The report estimates the Hungary’s VAT gap fell from 22.24 percent in 2013 to 17.95 percent in 2014 – thanks to potent anti-fraud measures by the Government. With this figure, Hungary achieved the third best result in the EU.

The largest contributors to this improvement of more than 4 percentage points were indisputably on-line cash registers, although they became mandatory only in the final four months of 2014 (as of 1 September). In the Ministry’s prediction, data from the year 2015 will be even better, as the Electronic Public Road Trade Control System (EKÁER) was introduced and that was the first year concerning which enterprises were obliged to use only cash registers connected on-line to the tax authority. In 2014, on-line cash registers generated tax revenues of HUF 150-200bn.

The tax authorities of several EU member states have requested information from the Hungarian Tax and Customs Administration (NAV) on regulations of on-line cash registers and EKÁER, planning to introduce similar solutions.

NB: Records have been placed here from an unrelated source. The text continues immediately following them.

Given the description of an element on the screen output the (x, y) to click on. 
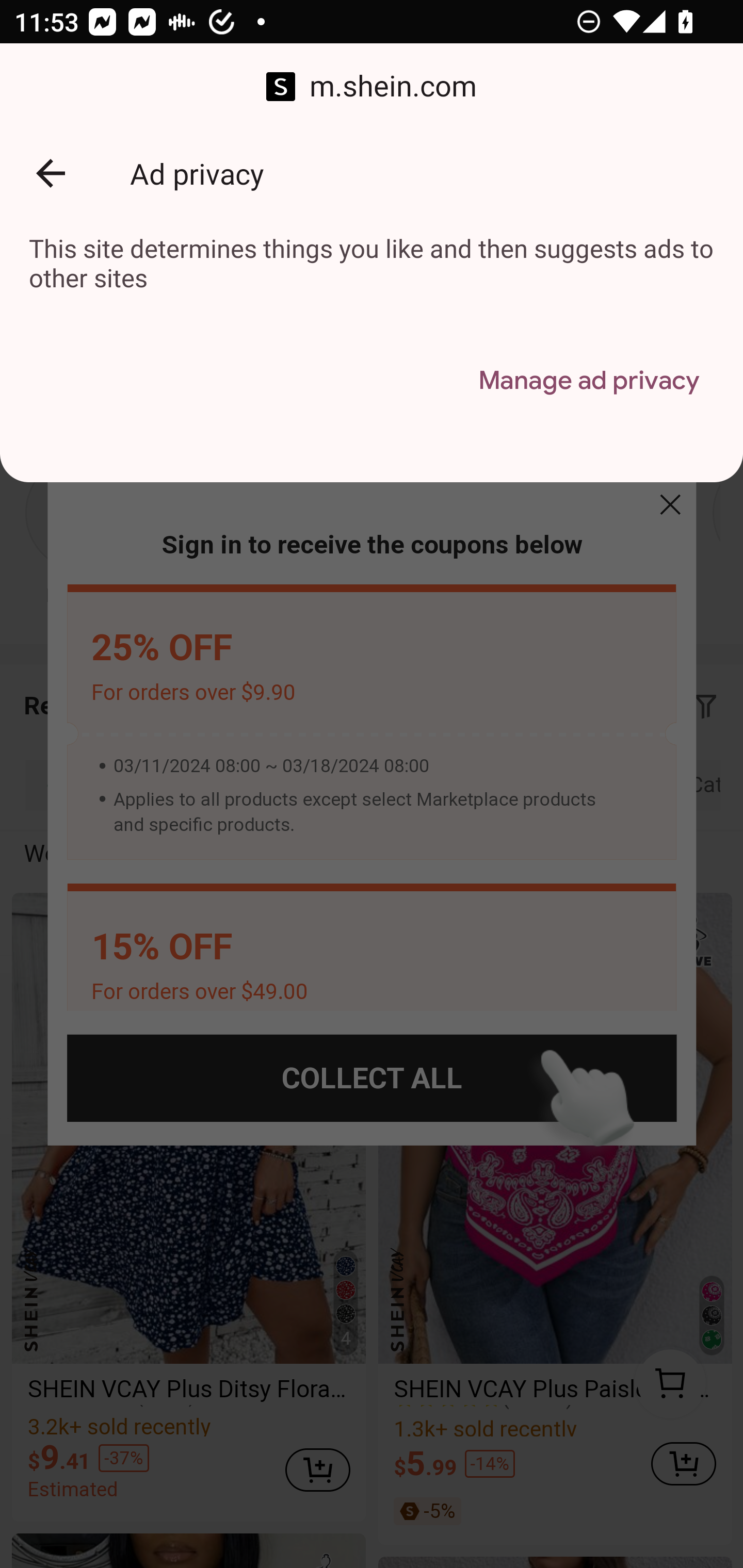
m.shein.com (371, 86)
Back (50, 173)
Manage ad privacy (588, 380)
Given the description of an element on the screen output the (x, y) to click on. 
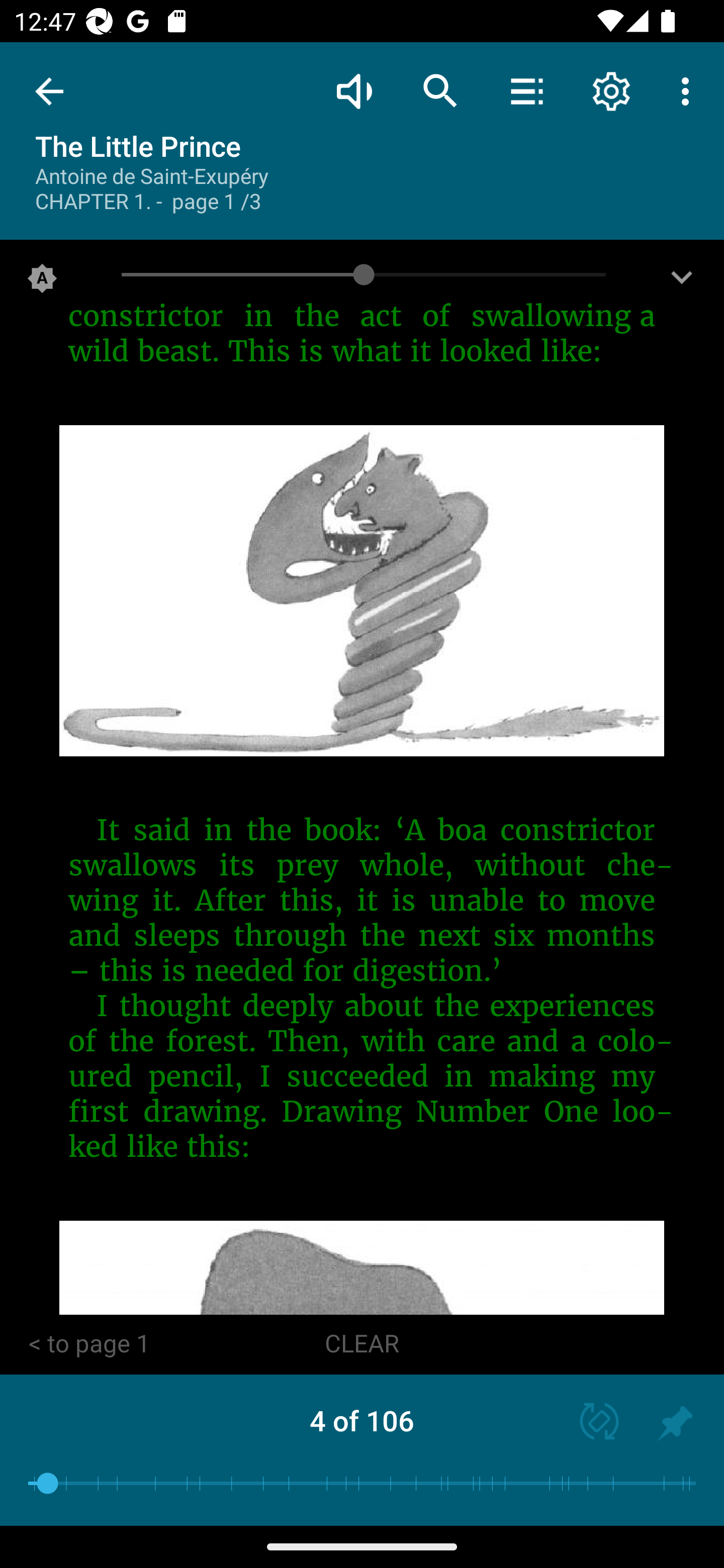
Exit reading (49, 91)
Read aloud (354, 90)
Text search (440, 90)
Contents / Bookmarks / Quotes (526, 90)
Reading settings (611, 90)
More options (688, 90)
Selected screen brightness (42, 281)
Screen brightness settings (681, 281)
< to page 1 (89, 1344)
CLEAR (361, 1344)
4 of 106 (361, 1420)
Screen orientation (590, 1423)
Add to history (674, 1423)
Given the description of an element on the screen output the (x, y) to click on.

Besides these measures, there are several other resolutions aiming to combat the black economy, such as the on-line registration of vending machines, summary VAT declaration forms, company tax registration (aimed at filtering out serial tax evaders), reverse-charge VAT in the metals and grains trade as well as at temporary work agencies; limiting the use of cash by enterprises; more frequent submission of VAT forms by certain high-risk enterprises.

Each year, Brussels estimates the difference between expected VAT revenues and VAT actually collected, the so-called tax gap, in every member state. This provides an estimate of revenue loss due to tax fraud, tax evasion and tax avoidance, but also due to bankruptcies, financial insolvencies or miscalculations.